L’ingénierie pédagogique puise ses racines dans la méthode scientifique, utilisant une approche méthodique rationnelle et progressive pour prendre en considération les différents facteurs. Elle est plus tournée vers la mise œuvre concrète de la formation, elle doit répondre pédagogiquement à l’ingénierie de formation.

Dans l’ingénierie pédagogique, nous avons également les techniques pédagogiques qui sont en réalité des outils, des aides qui facilitent  l’apprentissage et proposent des démarches à suivre, obéissant à des règles de fonctionnement. Alors que les méthodes pédagogiques constituent une conception de l’accès au savoir, des principes qui orientent la façon de faire apprendre et de concevoir l’apprentissage des stagiaires. Selon moi, ce sont deux éléments complémentaires de l’ingénierie pédagogique en lien avec le travail de l’ingénieur de formation. Pour illustrer, la méthode ADDIE[1] est un concept de base à avoir pour l’ingénieur de formation et qui recouvre trois segments (l’ingénieur de formation, l’ingénierie pédagogique et le formateur).

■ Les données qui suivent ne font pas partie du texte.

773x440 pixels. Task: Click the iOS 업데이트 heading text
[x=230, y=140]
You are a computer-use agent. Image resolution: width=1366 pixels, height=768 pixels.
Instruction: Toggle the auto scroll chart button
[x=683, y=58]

Par conséquent, nous pouvons établir un lien entre l’ingénieur de formation, l’ingénierie pédagogique mais également avec le formateur. En effet, l’ingénierie pédagogique est une composante majeure (et aussi une des responsabilités) des activités de formateur, dont la mission est produire, faciliter, réguler. (Beau, 2017) Pour poursuivre, l’ingénierie pédagogique n’échappe pas aux théories de l’apprentissage comme le behaviorisme, constructivisme, etc. 

L’ingénieur de formation doit pouvoir appréhender ce qui  caractérise  le  travail  pédagogique  c’est-à-dire le  choix  des  supports,  des contenus,  des  formateurs  ou  intervenants,  le  choix des  logiques  de  transmission  et  des méthodes  d’apprentissage.  En revanche, comme explicité précédemment, le  niveau  pédagogique  et  opérationnel est celui qui  correspond  aux prestataires ou  aux fournisseurs.  Le rôle des prestataires est de traduire  les  buts / finalités  en  objectifs et donc dans ce cas en objectifs pédagogiques  pour qu’ils soient  directement  opérationnels  dans  l’action  éducative. 

 

[1] Analyse (besoins de formation, projet, historique), Design/Conception (stratégie), Développement (outils, méthodes, contenus, scénarisation), Implantation (phase opérationnelle & administrative), Evaluation (mesure de la performance et retour sur investissement).

Une relation nécessaire en l’IF & l’IP

L’ingénierie intervient à différents niveaux d’intervention dans le domaine de la formation. Plus concrètement, nous pouvons dire qu’elle intervient deux axes principaux, l’espace[1] et le temps[2] (annexe 2). Elle se présente alors comme le point de rencontre entre ces espaces-temps et doit œuvrer comme une articulation entre ces différents niveaux. Le niveau macro renvoie au temps long et à la notion d’ ingénierie  de  la  relation  emploi-formation.  Les deux autres niveaux sont ceux que nous développons à travers cette réflexion. Ainsi, le  niveau  méso  et  moyen  terme correspond au  cœur de  l’ingénierie  de  formation pour ce qui est de la  dimension  organisationnelle[3] et ses  acteurs pour la création d’un dispositif  particulier de formation dans  une organisation. Enfin le niveau  micro  et  court  terme correspond à celui de l’ingénierie  pédagogique,  car elle est plus  proche  du terrain et des individus. C’est-à-dire que nous sommes cette fois sur la situation de formation en elle-même.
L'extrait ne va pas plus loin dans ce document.